In a letter to the 99 Cents Only board of directors, dated Friday and disclosed in a Monday filing with the Securities and Exchange Commission, the comanagers of the FBR Focus fund cited the company's opportunity for margin expansion, untapped real estate value, untapped pricing power and its potential to expand the chain, both in the four states it currently serves and beyond.

Further, the portfolio managers said 99 Cents Only would be valued at $21.75 to $23.50 a share using the valuation multiple of a transaction proposed in February by which billionaire Nelson Peltz's Trian Fund Management offered to buy larger competitor Family Dollar Stores Inc. (FDO). FBR noted that Family Dollar's board unanimously rejected the Peltz bid for "substantially" undervaluing Family Dollar.

Brian Macauley, one of the FBR Focus fund's managers, said in an interview that the fund has filed as an activist before, including last year joining a crowd that bemoaned the initial bid for Dynamex, a deal that ultimately closed at a price nearly 18% above the first offer. However, the fund isn't "actively inclined most of the time," and makes an exception only when it feels the fund's shareholders may not get what it feels is due them.

Before the company's ill-fated expansion attempts several years ago, most notably in Texas, 99 Cents Only enjoyed 13% to 15% operating margins, FBR said, and its margins are only now starting to recover. The California-based company also has "materially higher sales per square foot and store network density than any of its publicly traded dollar store peers," FBR added.

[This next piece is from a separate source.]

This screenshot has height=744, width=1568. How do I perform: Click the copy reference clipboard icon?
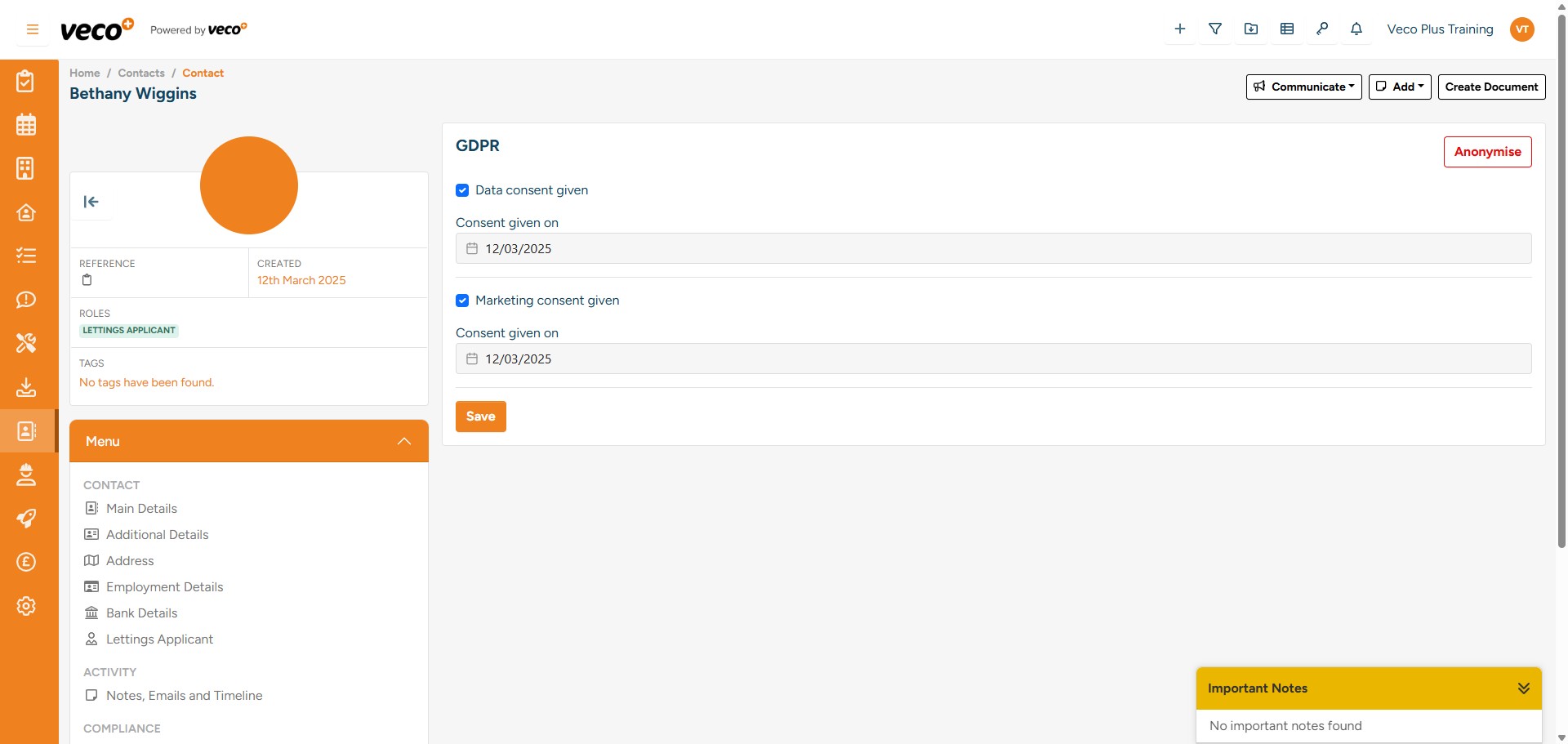(x=87, y=280)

FBR said 99 Cents Only's land, buildings and building improvements are also worth more than the $257 million reported on its books in its most recent quarterly filing before depreciation. "The company, to date, has not pulled the levers to harvest this cash, but the shareholders should be fairly compensated if the opportunity is transferred to a new owner," the fund managers wrote. Macauley declined to say what he believes the real estate is worth, but noted that the $257 million doesn't include a further $249 million 99 Cents Only has spent on leasehold improvements, fixtures and equipment.

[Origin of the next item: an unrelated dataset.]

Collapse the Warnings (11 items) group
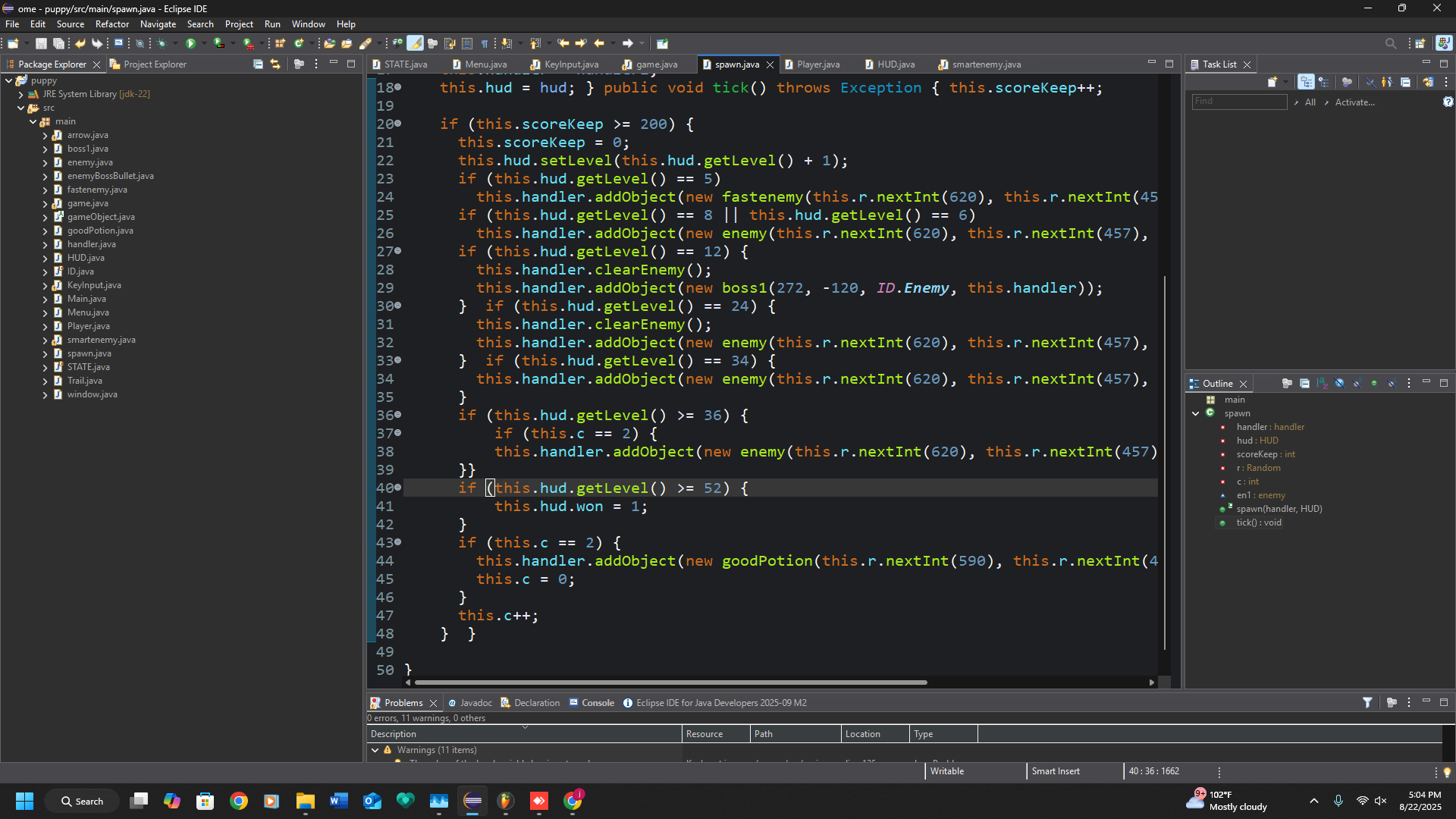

Following two price increases in recent years, including moving to sell items in increments other than 99 cents and a 1% increase to make prices 99.99 cents rather than just 99 cents, FBR said there is room for further pricing power.

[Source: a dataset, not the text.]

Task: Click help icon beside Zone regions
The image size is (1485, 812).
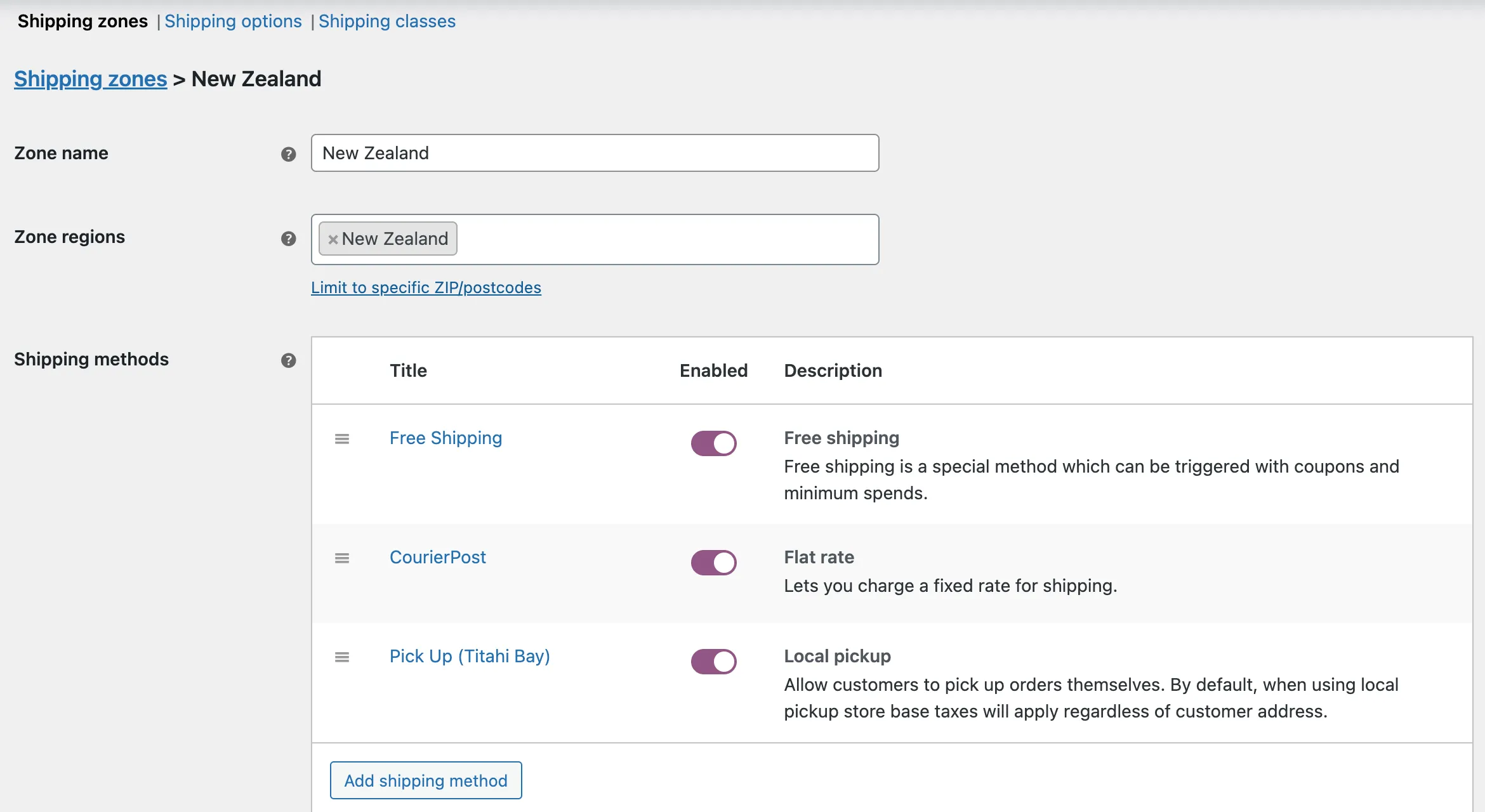Action: [288, 239]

Lastly, FBR said there is room to add new stores in its existing markets of California, Arizona, Nevada and Texas, plus the company has "almost open-ended potential for geographic expansion beyond."

A 99 Cents Only spokeswoman didn't return a phone call seeking comment.

The company on Monday morning it said it had selected three directors to evaluate both the current buyout offer and proposals or alternatives that might be available, and this special committee has retained Lazard as a financial advisor. Macauley said he is "pleased to see the process appears to off on the right first step," but he declined to say whether the fund feels the three directors and Lazard were the correct choices. In its letter, FBR said the committees must be completely independent from the founding Schiffer/Gold family and the advisors should be "top tier."

The FBR Focus fund owns about 3.8 million 99 Cents Only shares it bought for an average of roughly $10.06 apiece. The fund is highly concentrated, with only 17 stocks as of the end of last year, and 99 Cents Only represented more than 7.8% of the $773.4 million portfolio, according to fund tracker Morningstar. Its annualized return over the past 10 years is nearly 15%, putting it in the top 1% of 399 mid-cap growth funds over the same time, Morningstar said.

Shares of 99 Cents Only have traded above the going-private offer since it was made, fetching from $19.37 to $20.24 apiece since the buyout was announced on March 11, indicating Wall Street believes a higher offer is forthcoming. The stock was up 1.8% at $20.15 each at last glance Monday.